- WORKING DATA
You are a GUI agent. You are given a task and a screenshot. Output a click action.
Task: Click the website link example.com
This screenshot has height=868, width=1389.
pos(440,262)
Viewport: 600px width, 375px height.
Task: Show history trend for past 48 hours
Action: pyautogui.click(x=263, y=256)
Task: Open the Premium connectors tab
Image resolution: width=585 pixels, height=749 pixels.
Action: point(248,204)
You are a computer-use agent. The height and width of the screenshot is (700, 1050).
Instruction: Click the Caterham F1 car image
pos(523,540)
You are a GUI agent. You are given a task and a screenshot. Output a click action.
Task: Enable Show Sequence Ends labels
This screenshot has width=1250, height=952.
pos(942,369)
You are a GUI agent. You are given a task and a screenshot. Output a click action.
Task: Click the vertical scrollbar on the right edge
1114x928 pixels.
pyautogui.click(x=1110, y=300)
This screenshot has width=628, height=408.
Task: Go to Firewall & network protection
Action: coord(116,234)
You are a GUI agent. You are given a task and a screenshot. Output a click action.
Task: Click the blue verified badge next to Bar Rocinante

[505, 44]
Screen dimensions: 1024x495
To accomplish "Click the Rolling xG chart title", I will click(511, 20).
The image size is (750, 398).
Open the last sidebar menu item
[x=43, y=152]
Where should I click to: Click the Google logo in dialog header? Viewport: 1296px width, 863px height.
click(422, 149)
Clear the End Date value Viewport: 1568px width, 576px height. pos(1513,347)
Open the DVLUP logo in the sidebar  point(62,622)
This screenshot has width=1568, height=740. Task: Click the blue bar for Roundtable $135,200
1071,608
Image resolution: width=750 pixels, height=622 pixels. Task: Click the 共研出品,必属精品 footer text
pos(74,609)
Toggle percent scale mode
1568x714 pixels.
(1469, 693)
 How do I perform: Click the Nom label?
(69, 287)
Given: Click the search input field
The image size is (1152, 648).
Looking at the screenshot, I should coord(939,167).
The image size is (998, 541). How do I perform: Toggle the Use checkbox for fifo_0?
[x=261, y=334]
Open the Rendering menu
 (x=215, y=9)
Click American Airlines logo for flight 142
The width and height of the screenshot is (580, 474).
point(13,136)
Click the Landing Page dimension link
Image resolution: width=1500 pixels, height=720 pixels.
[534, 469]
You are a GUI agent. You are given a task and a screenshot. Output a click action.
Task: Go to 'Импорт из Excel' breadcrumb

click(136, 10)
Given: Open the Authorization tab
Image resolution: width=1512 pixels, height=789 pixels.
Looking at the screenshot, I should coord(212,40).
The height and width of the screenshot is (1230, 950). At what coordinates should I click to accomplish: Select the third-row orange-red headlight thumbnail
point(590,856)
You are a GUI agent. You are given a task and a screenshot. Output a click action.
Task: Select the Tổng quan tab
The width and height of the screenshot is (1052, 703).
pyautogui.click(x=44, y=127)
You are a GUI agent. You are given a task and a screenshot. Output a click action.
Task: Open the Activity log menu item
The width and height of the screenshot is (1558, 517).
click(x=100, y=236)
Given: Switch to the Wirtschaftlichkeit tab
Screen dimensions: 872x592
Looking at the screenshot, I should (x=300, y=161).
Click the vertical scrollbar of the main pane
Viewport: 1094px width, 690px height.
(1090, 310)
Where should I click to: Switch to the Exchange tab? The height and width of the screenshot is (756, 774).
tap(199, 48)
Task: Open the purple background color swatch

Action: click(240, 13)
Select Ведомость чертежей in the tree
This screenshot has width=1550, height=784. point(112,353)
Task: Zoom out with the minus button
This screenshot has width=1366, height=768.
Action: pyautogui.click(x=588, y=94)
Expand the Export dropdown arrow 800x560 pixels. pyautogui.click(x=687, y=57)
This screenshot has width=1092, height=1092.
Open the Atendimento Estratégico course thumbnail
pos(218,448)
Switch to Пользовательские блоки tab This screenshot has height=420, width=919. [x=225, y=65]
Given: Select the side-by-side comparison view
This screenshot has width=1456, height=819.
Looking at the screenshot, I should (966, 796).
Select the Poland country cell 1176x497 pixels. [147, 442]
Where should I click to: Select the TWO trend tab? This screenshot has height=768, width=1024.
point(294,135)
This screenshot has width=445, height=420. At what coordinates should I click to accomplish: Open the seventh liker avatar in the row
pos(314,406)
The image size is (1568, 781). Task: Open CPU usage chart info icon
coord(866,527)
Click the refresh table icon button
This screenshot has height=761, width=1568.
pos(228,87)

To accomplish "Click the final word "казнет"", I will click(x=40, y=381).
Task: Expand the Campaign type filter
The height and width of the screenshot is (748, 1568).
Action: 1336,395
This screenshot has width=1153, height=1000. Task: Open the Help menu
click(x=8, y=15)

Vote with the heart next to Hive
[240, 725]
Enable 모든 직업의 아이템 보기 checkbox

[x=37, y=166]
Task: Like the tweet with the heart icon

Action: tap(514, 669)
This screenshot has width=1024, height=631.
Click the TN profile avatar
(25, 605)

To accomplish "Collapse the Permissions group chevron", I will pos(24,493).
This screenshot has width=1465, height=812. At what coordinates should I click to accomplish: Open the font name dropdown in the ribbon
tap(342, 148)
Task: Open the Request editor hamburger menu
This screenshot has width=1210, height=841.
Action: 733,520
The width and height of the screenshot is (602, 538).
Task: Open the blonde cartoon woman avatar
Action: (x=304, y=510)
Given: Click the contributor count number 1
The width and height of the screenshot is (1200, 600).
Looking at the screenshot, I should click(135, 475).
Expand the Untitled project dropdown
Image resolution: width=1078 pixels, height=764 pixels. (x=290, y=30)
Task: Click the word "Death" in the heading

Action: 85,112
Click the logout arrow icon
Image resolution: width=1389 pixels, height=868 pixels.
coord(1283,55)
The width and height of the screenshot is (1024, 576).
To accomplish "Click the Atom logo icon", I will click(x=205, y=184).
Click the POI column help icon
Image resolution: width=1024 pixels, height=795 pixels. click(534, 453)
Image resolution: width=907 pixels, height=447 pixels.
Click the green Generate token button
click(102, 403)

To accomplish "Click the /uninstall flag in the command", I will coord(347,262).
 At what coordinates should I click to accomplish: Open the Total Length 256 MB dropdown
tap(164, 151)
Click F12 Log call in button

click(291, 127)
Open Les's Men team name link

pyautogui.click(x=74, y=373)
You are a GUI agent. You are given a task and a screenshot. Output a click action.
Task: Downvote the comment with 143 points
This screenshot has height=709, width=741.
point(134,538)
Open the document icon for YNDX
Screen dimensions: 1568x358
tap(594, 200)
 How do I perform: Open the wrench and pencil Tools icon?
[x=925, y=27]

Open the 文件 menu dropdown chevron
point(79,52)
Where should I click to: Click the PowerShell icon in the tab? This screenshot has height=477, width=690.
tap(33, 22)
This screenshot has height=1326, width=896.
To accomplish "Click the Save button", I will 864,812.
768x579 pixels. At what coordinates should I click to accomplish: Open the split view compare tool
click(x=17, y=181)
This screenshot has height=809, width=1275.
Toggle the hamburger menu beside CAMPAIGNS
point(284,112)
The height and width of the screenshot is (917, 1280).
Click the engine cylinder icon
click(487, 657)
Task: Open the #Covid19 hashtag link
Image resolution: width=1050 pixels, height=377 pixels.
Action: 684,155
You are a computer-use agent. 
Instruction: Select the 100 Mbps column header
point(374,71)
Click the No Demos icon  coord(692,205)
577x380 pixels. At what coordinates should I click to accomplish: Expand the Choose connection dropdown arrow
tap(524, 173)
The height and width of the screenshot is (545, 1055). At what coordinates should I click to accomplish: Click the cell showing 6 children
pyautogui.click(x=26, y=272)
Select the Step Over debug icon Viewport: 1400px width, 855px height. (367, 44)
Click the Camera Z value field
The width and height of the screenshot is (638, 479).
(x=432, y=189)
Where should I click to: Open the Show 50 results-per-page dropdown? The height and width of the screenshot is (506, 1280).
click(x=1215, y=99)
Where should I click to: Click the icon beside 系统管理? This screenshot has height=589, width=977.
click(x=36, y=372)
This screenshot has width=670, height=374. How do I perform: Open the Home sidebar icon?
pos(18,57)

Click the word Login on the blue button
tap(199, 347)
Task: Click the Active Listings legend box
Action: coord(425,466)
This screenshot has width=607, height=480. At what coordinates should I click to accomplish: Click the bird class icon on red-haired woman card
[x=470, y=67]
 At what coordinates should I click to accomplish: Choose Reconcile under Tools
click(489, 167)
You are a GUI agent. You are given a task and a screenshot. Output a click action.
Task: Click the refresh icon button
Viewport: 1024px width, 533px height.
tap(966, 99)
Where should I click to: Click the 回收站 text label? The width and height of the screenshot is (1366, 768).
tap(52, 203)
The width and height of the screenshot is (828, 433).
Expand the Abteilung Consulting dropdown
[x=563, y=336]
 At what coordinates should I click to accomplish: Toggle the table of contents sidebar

- ASSIGNMENT
Show each line of the material where the word "computer" occurs.

- RESPONSE BELOW
You are a computer-use agent. The height and width of the screenshot is (700, 1050).
You are a computer-use agent. 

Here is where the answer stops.